CARB has begun releasing compliance materials, including a draft Climate-Related Financial Risk Report Checklist and a process to publicly docket report links in December 2025. For SB 253, Scope 1 and 2 disclosures are targeted for June 30, 2026 (for the prior fiscal year), with Scope 3 to follow in 2027. More recently, CARB issued a proposed template for Scope 1 and 2 reporting on October 10 to streamline first-year disclosures, especially for entities new to GHG reporting. CARB also plans to release proposed regulations on October 14, opening a formal comment window.
The List & the Scope
CARB’s preliminary roster is best read as a directional tool, not a finalized list of covered entities. It sketches who might be in scope and pairs with a voluntary survey for corrections and exemptions – but each company still must perform its own applicability analysis. Derived from California Secretary of State data and revenue indicators, the list of roughly 4,150 companies should be treated as a starting point for outreach and fee-rule development, with each entity responsible for its own compliance determination.
Several limitations warrant caution. As Crowell notes, parts of the underlying entity data date to March 2022 and CARB references a proprietary revenue dataset; even CARB cautions against relying on the list to determine coverage, making independent analysis essential.

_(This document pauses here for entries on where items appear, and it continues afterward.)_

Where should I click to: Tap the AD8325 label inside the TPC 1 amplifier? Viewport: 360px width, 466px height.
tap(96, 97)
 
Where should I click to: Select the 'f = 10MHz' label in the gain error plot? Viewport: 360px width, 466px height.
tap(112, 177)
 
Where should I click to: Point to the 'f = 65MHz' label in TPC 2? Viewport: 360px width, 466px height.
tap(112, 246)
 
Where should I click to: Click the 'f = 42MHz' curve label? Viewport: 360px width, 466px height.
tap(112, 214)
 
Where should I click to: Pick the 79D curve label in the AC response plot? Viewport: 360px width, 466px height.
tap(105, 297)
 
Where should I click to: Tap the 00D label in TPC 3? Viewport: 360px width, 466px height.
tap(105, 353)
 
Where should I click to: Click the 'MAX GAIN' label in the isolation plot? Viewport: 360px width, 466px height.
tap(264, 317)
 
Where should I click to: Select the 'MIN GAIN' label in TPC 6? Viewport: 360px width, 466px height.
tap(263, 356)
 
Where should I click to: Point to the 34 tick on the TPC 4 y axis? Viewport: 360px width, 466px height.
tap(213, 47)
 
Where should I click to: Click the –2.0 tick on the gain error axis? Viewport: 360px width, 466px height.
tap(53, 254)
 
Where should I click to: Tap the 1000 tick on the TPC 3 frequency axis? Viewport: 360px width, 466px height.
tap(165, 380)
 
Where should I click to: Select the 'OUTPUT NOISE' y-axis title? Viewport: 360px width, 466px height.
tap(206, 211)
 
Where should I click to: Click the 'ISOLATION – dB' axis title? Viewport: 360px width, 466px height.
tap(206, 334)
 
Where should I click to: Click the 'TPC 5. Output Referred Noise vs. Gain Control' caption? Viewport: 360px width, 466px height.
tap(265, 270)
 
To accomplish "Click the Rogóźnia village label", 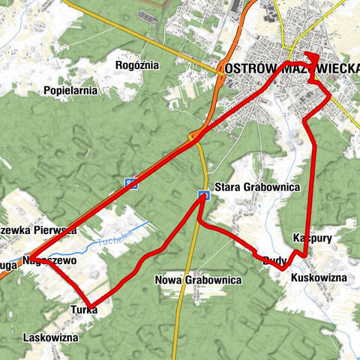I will click(138, 65).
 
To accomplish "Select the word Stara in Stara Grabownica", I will click(227, 186).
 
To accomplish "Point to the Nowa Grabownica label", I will click(198, 280).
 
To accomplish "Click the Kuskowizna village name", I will click(318, 278).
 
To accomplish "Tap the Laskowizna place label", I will click(50, 338).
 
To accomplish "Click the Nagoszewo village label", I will click(50, 261).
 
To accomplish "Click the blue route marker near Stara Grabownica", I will click(203, 196).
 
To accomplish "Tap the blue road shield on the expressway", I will click(130, 183).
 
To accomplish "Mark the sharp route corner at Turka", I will click(90, 304).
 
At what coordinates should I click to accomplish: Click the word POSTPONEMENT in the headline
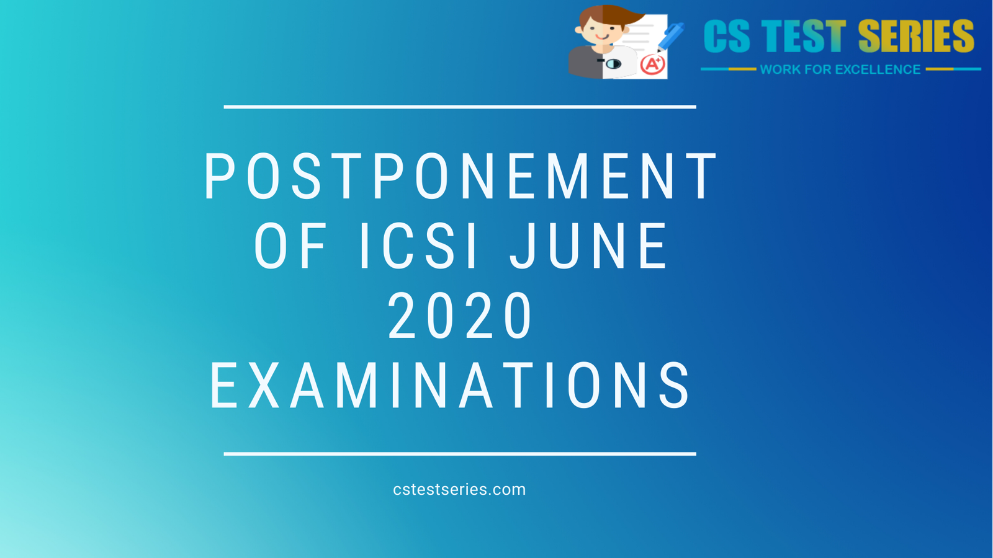(x=460, y=177)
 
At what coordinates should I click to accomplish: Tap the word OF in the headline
(x=290, y=247)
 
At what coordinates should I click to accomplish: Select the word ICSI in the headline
(x=420, y=247)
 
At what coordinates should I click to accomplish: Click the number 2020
(x=460, y=316)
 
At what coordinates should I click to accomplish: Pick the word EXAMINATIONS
(x=451, y=386)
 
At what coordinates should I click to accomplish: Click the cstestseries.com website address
(x=459, y=490)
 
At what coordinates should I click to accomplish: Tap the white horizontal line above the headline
(x=460, y=107)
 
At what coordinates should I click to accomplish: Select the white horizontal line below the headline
(x=460, y=454)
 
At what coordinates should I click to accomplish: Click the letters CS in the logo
(x=727, y=37)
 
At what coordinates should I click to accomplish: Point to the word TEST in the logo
(x=803, y=37)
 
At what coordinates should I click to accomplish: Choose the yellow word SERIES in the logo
(x=916, y=37)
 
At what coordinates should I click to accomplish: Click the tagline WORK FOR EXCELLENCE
(x=840, y=69)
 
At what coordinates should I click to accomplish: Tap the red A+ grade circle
(x=652, y=64)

As for what types of entities are in scope …
> For SB 253 (Climate Corporate Data Accountability Act). U.S. public or private companies doing business in California with global annual revenue > $1B must annually disclose Scope 1, 2, and (starting 2027) Scope 3 emissions for the prior fiscal year, with third-party assurance.

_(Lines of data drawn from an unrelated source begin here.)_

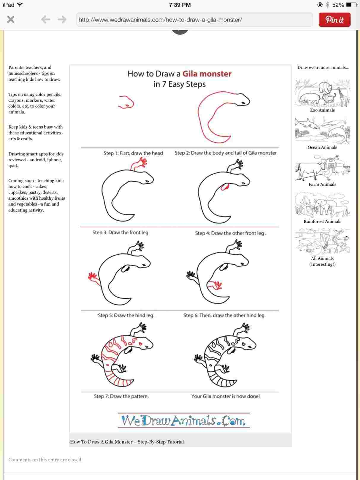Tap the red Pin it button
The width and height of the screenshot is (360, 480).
pos(334,20)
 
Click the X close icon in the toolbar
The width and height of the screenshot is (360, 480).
pos(11,20)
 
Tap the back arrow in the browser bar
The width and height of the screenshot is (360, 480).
pos(45,20)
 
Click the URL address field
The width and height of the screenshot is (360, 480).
pos(194,20)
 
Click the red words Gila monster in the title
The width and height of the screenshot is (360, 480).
pos(207,74)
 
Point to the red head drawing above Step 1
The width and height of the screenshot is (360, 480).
pos(126,102)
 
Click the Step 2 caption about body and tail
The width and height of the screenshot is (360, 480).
pos(226,153)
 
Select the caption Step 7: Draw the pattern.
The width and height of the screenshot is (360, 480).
pos(121,396)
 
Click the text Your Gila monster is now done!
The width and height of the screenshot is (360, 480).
pos(225,396)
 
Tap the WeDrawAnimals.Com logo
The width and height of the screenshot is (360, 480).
pos(183,420)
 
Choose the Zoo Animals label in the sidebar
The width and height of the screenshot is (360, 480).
pos(322,110)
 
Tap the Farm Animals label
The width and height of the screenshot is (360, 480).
pos(322,184)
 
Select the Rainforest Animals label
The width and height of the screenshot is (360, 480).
pos(322,221)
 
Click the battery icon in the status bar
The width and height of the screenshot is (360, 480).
pos(351,5)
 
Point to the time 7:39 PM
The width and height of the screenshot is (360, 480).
pos(180,5)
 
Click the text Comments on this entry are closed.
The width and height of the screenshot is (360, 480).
pos(45,460)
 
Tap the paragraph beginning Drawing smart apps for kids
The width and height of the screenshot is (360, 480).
pos(36,160)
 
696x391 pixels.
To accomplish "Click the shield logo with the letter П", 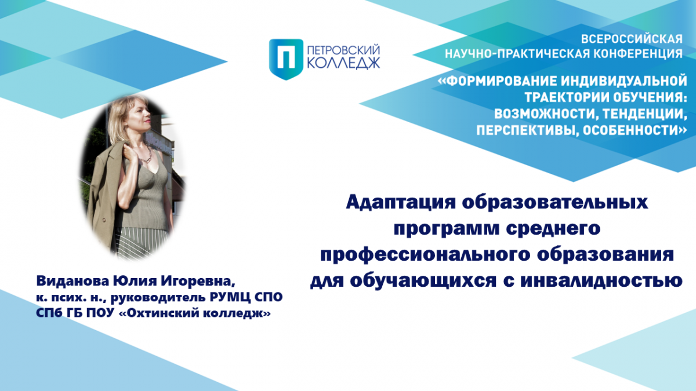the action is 286,59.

> For SB 261 (Climate-Related Financial Risk Act). U.S. public or private companies doing business in California with global annual revenue > $500M (excluding insurers) must publish climate-risk reports beginning January 1, 2026, and biennially thereafter.
> “Doing business in California.” CARB has floated an approach that would cover entities organized or domiciled in California or those that exceed a sales threshold in California (≈ $735,000) – a concept familiar from state tax rules. Expect further refinement in the proposed rule.
A quick scan of the list underscores its breadth, naming companies across sectors – from apparel and beauty to payments, auto, and luxury retail – including Abercrombie, adidas America, Aldo, American Express, BMW U.S., Guess, L’Oréal USA, Lucid USA, Lululemon USA, Nike, Rolls-Royce Corp. and Rolls-Royce North America, Saks Enterprise, Shiseido Americas, Skechers USA, Tapestry, The Gap, and Urban Outfitters, among others.
THE TAKEAWAY: With that context in mind, the practical takeaway is straightforward: Companies are being encouraged to treat the list as a prompt to act. “These laws bring significant compliance obligations, particularly for private companies new to mandatory climate disclosures, necessitating robust internal tracking, third-party verification, and strategic planning,” Ballard Spahr’s Lorene Boudreau recently noted.
Meanwhile, Mayer Brown added in a note of its own that “despite ongoing uncertainty, early preparation remains critical,” and that SB 253 and SB 261 place California at the forefront of climate reporting – meaning companies that align early will be best positioned to meet requirements and manage risk.